Hi Michael, @mjsteinbaugh
You may have old cache in your cache
Try clearing your cache using the unlink
function call below.
unlink("~/.cache/cBioPortalData", recursive = TRUE)
cbio <- cBioPortal()
acc <- cBioPortalData(
api = cbio,
by = "hugoGeneSymbol",
studyId = "acc_tcga",
genePanelId = "IMPACT341",
molecularProfileIds = c("acc_tcga_rppa", "acc_tcga_linear_CNA")
#> harmonizing input:
#> removing 1 colData rownames not in sampleMap 'primary'
#> A MultiAssayExperiment object of 2 listed
#> experiments with user-defined names and respective classes.
#> Containing an ExperimentList class object of length 2:
#> [1] acc_tcga_rppa: SummarizedExperiment with 57 rows and 46 columns
#> [2] acc_tcga_linear_CNA: SummarizedExperiment with 339 rows and 90 columns
#> Features:
#> experiments() - obtain the ExperimentList instance
#> colData() - the primary/phenotype DFrame
#> sampleMap() - the sample availability DFrame
#> `$`, `[`, `[[` - extract colData columns, subset, or experiment
#> *Format() - convert into a long or wide DFrame
#> assays() - convert ExperimentList to a SimpleList of matrices
#> R version 4.0.2 Patched (2020-07-19 r78887)
#> Platform: x86_64-pc-linux-gnu (64-bit)

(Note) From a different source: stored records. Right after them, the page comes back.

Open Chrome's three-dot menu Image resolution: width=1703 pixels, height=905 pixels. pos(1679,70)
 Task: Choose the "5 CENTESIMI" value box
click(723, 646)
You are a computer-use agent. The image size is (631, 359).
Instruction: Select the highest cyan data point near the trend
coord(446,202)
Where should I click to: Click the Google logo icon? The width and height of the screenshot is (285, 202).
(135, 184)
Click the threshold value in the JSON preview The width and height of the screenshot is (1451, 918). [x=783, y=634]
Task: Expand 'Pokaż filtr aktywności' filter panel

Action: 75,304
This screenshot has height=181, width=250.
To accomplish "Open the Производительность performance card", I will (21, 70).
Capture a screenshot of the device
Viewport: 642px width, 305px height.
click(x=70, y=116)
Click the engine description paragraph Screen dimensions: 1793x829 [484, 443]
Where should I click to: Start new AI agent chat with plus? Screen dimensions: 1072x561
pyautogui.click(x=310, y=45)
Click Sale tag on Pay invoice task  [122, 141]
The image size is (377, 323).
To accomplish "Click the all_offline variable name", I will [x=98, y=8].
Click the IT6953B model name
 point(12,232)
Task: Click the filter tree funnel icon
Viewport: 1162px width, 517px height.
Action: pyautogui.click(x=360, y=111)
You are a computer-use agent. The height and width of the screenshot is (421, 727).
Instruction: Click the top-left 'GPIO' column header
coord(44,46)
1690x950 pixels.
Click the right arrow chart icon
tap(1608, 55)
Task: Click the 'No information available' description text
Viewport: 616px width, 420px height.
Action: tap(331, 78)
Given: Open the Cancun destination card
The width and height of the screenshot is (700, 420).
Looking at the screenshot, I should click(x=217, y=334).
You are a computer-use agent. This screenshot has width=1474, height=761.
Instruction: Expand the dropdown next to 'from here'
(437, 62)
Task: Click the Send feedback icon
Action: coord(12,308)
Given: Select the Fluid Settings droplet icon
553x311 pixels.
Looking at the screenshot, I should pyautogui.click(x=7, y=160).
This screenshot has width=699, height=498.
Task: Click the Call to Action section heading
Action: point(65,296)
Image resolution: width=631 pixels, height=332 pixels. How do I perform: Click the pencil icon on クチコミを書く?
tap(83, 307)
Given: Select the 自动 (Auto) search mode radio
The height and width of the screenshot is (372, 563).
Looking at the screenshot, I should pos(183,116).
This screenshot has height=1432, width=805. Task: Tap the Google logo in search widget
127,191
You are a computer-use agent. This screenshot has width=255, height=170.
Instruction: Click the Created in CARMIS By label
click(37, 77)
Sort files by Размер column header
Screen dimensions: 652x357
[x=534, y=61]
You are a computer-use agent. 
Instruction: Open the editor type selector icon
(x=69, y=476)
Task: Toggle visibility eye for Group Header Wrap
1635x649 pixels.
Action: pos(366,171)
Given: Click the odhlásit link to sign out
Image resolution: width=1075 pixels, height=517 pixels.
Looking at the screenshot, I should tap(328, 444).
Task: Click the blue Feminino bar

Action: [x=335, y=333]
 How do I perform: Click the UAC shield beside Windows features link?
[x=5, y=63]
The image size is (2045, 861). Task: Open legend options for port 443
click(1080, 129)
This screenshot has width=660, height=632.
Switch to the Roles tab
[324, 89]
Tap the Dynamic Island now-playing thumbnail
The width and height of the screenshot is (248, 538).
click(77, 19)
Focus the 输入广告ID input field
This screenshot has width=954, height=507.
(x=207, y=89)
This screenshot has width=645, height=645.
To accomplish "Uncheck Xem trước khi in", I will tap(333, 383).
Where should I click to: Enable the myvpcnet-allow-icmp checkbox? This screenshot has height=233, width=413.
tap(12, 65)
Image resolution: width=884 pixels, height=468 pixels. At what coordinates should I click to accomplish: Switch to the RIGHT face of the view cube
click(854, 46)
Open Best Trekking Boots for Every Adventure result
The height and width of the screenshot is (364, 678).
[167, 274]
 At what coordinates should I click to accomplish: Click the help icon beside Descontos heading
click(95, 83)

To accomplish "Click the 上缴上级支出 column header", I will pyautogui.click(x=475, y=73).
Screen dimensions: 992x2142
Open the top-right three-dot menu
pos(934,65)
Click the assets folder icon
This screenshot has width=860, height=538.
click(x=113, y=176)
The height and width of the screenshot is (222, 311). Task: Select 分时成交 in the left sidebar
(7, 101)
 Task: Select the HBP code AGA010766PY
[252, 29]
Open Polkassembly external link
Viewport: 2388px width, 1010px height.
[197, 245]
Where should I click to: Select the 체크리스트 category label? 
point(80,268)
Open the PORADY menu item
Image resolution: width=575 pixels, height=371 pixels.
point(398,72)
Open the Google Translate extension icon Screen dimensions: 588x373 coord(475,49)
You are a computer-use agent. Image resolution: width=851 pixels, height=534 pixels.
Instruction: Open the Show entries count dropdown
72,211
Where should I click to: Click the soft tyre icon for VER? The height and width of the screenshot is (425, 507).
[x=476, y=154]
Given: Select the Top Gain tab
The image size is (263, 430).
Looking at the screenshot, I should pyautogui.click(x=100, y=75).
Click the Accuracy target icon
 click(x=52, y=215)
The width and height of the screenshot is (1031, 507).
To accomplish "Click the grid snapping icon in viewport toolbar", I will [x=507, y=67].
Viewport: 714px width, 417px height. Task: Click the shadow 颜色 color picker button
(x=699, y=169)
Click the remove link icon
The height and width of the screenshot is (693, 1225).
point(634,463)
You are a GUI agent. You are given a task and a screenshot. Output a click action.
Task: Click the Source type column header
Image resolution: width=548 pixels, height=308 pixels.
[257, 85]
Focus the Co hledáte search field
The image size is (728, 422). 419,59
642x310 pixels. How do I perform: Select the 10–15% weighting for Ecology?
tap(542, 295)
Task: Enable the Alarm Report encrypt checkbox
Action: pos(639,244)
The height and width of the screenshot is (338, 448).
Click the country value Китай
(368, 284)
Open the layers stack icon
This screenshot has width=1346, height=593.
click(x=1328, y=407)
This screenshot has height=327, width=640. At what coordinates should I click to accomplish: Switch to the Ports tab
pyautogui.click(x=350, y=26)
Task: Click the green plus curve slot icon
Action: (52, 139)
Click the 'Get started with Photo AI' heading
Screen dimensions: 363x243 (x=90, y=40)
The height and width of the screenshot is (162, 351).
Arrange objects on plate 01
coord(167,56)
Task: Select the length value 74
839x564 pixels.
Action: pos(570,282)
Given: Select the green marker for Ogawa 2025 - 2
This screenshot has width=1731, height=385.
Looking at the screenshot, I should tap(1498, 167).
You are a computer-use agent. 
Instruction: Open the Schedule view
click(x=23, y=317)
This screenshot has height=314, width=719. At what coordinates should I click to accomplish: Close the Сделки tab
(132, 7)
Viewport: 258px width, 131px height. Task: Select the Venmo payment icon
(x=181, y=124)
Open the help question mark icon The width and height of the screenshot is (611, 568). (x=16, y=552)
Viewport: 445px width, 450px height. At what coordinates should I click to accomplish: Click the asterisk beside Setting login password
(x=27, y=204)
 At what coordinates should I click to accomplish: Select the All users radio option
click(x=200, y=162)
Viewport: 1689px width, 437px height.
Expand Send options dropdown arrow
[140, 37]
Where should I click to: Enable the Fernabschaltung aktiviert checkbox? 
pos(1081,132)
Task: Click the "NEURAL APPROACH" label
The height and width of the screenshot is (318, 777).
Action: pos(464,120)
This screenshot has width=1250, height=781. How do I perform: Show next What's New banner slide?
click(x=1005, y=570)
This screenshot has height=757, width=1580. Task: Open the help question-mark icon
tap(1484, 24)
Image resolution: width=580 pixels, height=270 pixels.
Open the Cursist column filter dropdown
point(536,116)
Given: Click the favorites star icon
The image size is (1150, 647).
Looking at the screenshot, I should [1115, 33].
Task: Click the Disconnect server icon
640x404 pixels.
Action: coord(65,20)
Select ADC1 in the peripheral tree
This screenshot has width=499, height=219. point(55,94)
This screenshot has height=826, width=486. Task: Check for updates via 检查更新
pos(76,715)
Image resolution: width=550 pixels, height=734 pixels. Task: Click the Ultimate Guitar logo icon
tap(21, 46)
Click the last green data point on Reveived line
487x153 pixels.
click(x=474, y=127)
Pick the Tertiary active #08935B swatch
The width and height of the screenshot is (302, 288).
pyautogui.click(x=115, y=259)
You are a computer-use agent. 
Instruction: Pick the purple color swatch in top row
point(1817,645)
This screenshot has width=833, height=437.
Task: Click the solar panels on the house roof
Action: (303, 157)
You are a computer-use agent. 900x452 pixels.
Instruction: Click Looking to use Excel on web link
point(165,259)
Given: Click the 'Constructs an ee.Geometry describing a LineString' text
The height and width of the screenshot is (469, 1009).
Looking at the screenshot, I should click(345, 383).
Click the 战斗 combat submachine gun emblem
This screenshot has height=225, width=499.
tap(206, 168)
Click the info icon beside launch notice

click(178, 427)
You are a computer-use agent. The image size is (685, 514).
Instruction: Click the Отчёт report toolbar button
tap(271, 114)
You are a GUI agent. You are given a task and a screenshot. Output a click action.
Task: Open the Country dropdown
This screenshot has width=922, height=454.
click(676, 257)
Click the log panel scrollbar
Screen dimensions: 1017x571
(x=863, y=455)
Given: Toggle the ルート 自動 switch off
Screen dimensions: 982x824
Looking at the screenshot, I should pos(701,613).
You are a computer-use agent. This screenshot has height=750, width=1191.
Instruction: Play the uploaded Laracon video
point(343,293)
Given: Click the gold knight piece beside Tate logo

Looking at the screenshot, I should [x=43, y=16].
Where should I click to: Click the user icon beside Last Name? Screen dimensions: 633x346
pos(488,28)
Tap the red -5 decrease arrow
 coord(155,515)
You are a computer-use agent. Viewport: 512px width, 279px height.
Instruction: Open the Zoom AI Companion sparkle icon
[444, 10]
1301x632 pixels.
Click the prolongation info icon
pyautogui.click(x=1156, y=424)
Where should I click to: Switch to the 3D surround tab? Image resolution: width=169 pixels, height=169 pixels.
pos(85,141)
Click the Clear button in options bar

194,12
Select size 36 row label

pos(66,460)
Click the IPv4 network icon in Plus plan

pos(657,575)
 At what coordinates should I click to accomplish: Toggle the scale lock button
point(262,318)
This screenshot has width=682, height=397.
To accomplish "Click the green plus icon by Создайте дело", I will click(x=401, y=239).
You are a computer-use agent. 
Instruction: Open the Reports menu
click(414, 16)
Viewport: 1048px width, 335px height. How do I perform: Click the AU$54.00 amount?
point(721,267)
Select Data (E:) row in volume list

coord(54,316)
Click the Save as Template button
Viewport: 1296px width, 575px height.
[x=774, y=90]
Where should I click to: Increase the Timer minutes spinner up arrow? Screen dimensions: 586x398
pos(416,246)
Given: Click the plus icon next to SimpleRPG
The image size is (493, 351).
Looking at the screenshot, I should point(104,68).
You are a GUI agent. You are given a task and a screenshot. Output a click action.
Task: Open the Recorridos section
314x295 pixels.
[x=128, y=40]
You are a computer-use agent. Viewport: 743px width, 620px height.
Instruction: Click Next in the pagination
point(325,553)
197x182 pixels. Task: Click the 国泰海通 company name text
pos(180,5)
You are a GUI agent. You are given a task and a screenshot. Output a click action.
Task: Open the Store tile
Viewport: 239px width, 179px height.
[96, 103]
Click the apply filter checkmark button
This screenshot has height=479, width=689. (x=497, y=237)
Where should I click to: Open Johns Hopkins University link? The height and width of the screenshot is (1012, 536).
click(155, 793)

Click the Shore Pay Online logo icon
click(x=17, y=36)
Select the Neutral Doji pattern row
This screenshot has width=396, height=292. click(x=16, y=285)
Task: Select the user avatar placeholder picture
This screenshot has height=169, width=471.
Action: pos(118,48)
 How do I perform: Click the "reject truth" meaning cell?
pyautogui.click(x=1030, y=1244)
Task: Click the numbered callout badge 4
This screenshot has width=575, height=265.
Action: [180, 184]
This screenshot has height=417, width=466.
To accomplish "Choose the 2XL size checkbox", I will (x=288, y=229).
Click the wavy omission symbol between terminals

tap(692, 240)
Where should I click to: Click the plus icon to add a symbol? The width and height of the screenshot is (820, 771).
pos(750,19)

#> Running under: Ubuntu 20.04 LTS
#> Matrix products: default
#> BLAS: /usr/lib/x86_64-linux-gnu/blas/
#> LAPACK: /usr/lib/x86_64-linux-gnu/lapack/
#> locale:
#> attached base packages:
#> [1] parallel stats4 stats graphics grDevices utils datasets
#> [8] methods base
#> other attached packages:
#> [1] cBioPortalData_2.0.7 MultiAssayExperiment_1.14.0
#> [3] SummarizedExperiment_1.18.2 DelayedArray_0.14.1
#> [5] matrixStats_0.56.0 Biobase_2.48.0
#> [7] GenomicRanges_1.40.0 GenomeInfoDb_1.24.2
#> [9] IRanges_2.22.2 S4Vectors_0.26.1
#> [11] BiocGenerics_0.34.0 AnVIL_1.0.3
#> [13] dplyr_1.0.0
#> loaded via a namespace (and not attached):
#> [1] httr_1.4.2 tidyr_1.1.0
#> [3] bit64_0.9-7.1 jsonlite_1.7.0
#> [5] splines_4.0.2 assertthat_0.2.1
#> [7] askpass_1.1 TCGAutils_1.8.0
#> [9] highr_0.8 BiocFileCache_1.12.0
#> [11] blob_1.2.1 Rsamtools_2.4.0
#> [13] GenomeInfoDbData_1.2.3 RTCGAToolbox_2.18.0
#> [15] progress_1.2.2 yaml_2.2.1
#> [17] pillar_1.4.6 RSQLite_2.2.0
#> [19] lattice_0.20-41 glue_1.4.1
#> [21] limma_3.44.3 digest_0.6.25
#> [23] XVector_0.28.0 rvest_0.3.6
#> [25] htmltools_0.5.0 Matrix_1.2-18
#> [27] XML_3.99-0.5 pkgconfig_2.0.3
#> [29] biomaRt_2.44.1 zlibbioc_1.34.0
#> [31] purrr_0.3.4 RCircos_1.2.1
#> [33] rapiclient_0.1.3 BiocParallel_1.22.0
#> [35] openssl_1.4.2 tibble_3.0.3
#> [37] generics_0.0.2 ellipsis_0.3.1
#> [39] GenomicFeatures_1.40.1 survival_3.2-3
#> [41] RJSONIO_1.3-1.4 magrittr_1.5
#> [43] crayon_1.3.4 memoise_1.1.0
#> [45] evaluate_0.14 xml2_1.3.2
#> [47] prettyunits_1.1.1 tools_4.0.2
#> [49] data.table_1.13.0 hms_0.5.3
#> [51] formatR_1.7 lifecycle_0.2.0
#> [53] stringr_1.4.0 Biostrings_2.56.0
#> [55] AnnotationDbi_1.50.3 lambda.r_1.2.4
#> [57] compiler_4.0.2 rlang_0.4.7
#> [59] futile.logger_1.4.3 grid_4.0.2
#> [61] GenomicDataCommons_1.12.0 RCurl_1.98-1.2
#> [63] rappdirs_0.3.1 bitops_1.0-6
#> [65] rmarkdown_2.3 DBI_1.1.0
#> [67] curl_4.3 R6_2.4.1
#> [69] GenomicAlignments_1.24.0 rtracklayer_1.48.0
#> [71] knitr_1.29 bit_1.1-15.2
#> [73] futile.options_1.0.1 readr_1.3.1
#> [75] stringi_1.4.6 RaggedExperiment_1.12.0
#> [77] Rcpp_1.0.5 vctrs_0.3.2
#> [79] dbplyr_1.4.4 tidyselect_1.1.0
#> [81] xfun_0.16
Created on 2020-07-27 by the reprex package (v0.3.0)
@mjsteinbaugh I am not sure where you are getting hugo_genes
If you encounter any issues with the actual data provided from the cBioPortal tarballs,
go to the and open an issue there
Not a cache issue as far as I can tell. The hugo_genes
is a vector of genes of interest that I'd prefer to not post publicly at the moment.
I'll try running the vignette inside my Docker images and see if I can reprex. The error above may be a macOS-specific issue.
Hi Michael, @mjsteinbaugh
If there is an issue for Mac, feel free to open another issue.